The study of human behavior has always been of great interest to researchers, mainly in the field of sociology [2]. However, understanding human behavior in computer science is an emergent research field that has significantly benefited from the rapid proliferation of wireless devices that frequently report status, and location updates [3].

Most of state of the art works that address the study of human behavior through the analysis of networking-related data exploit the high periodicity present in network data. This high periodicity and, consequently, low entropy, is mostly attributed to the impact of the regularity of human patterns [7, 13] on the network state [16].

Recently, the temporal and spatial analysis of data traffic on the mobile network [16] has shown how different human patterns have different effects over the network state, generating distinct patterns of the data traffic in diverse locations. Also, as researches have shown how this periodicity is also present in DNS data [12], important conclusions about user behavior can be deduced at analyzing this portion of the network, in order to optimize the performance of this critical component of the Internet.

Time series analysis has become a very popular topic of research lately. Specially because of its usage on popular topics, such as financial markets; and because concepts like similarity and summarization have many different visions depending on the problem [4]. On top of it, data mining on time series studies have developed various adaptations of the common techniques [6] since, in general, each problem is addressed with an original procedure depending on its conditions.

3 Data-Set Overview

The data-set used in this work consists of a week of normal operation traffic of one of the authoritative DNS servers of the ‘.cl’. It starts on 7 November, 2018, until 14 November of the same year. ‘.cl’ is the country code top-level domain (ccTLD) of Chile, administrated by NIC Chile. Every DNS packet from queries to the server and responses to users is present in the data-set. The server studied belongs to an anycast configuration along with other servers.

A time series of DNS traffic was built by aggregating all the successful server responses into 10-min intervals.
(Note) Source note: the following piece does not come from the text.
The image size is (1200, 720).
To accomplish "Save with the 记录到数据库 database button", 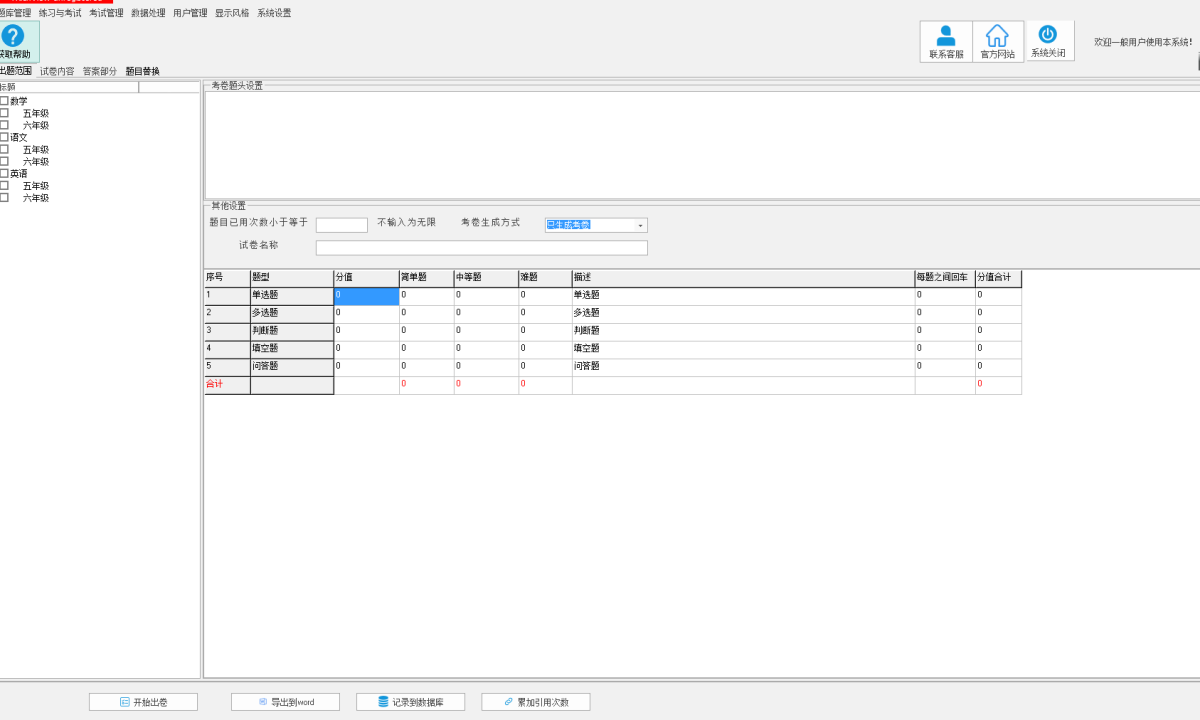I will 410,702.
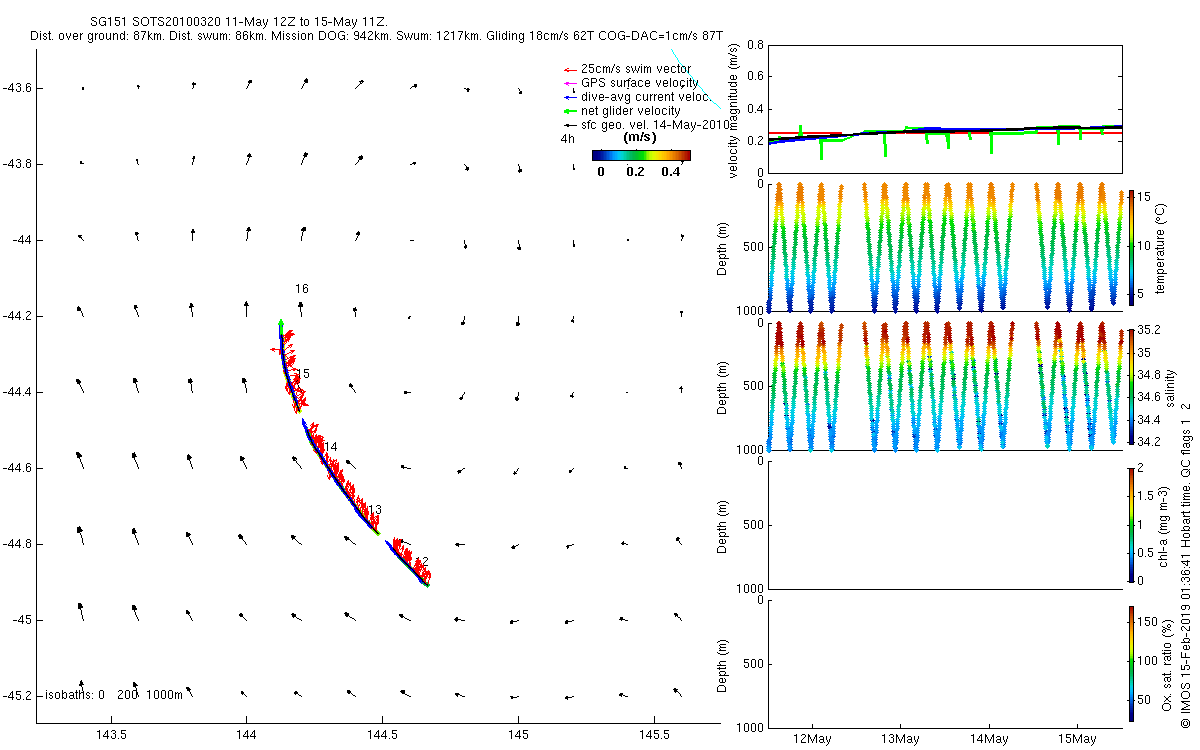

Therefore, each point of the time series corresponds to the number of DNS packets from server responses with record types 1, 2, 15, or 28 (A, NS, AAAA, MX) obtained in ten minutes of data. For the purpose of this work, only the most important domains on ‘.cl’ were considered; in view of the vast number of domains that this ccTLD is responsible for, most of which contain low activity. We based on Amazon Alexa’s top sites [1] to determine the most relevant domains for our study. We made a further selection based on the number of queries received for those domains, resulting in 82 high activity domains of the Amazon Alexa’s top sites. All the time series together manifest a total of 2,854,260 DNS packets.

The Fig. 1 in Sect. 1 shows an aggregation of the whole time series used in this work, showing the total number of DNS queries every 10 min during the studied week.

Since the data comes from a normal working of the system, it takes on great importance in the analysis of this work and gives relevance to the results obtained as users patterns are captured in the traffic.

4 Methodology

Considering the domains that were taken into account basing on the criteria described in Sect. 3, an experimental procedure was made consisting of two stages that are further described in the following sections.

The first stage corresponds to a clustering analysis on all the time series, in order to find groups of domains according to their traffic activity from the number of queries received from the users. Each domain’s time series was pre-processed by applying a Simple Moving Average (SMA) method and a Z-Score normalization to them, with the purpose of reducing noise and capturing the regular shape of the time series, as well as reducing the scale, which was convenient for the distance measures that were used. In this way, giving the clustering algorithm a smoother and consistent input. The time series clustering algorithm used in the experiments was the Partitioning Around Medoids (PAM) [10] for multiples values of k. The selected value of k used for further analysis was determined by the internal clustering validation measure: Davies-Bouldin Index [5]. With regard to the time series distance metric used by the algorithm, the Shape-Based Distance proposed by Paparrizos and Gravano [14] was established in a sliding window of 12 h, i.e. half-a-day. Before the execution of the experiment, different tags were assigned to each domain as a way of both give a description about the domain’s content type, and to evaluate the results using an external clustering validation measure: Rand Index. Lastly, after obtaining the results and selecting k, we display the groups given by the algorithm and discuss the nature of their domain members.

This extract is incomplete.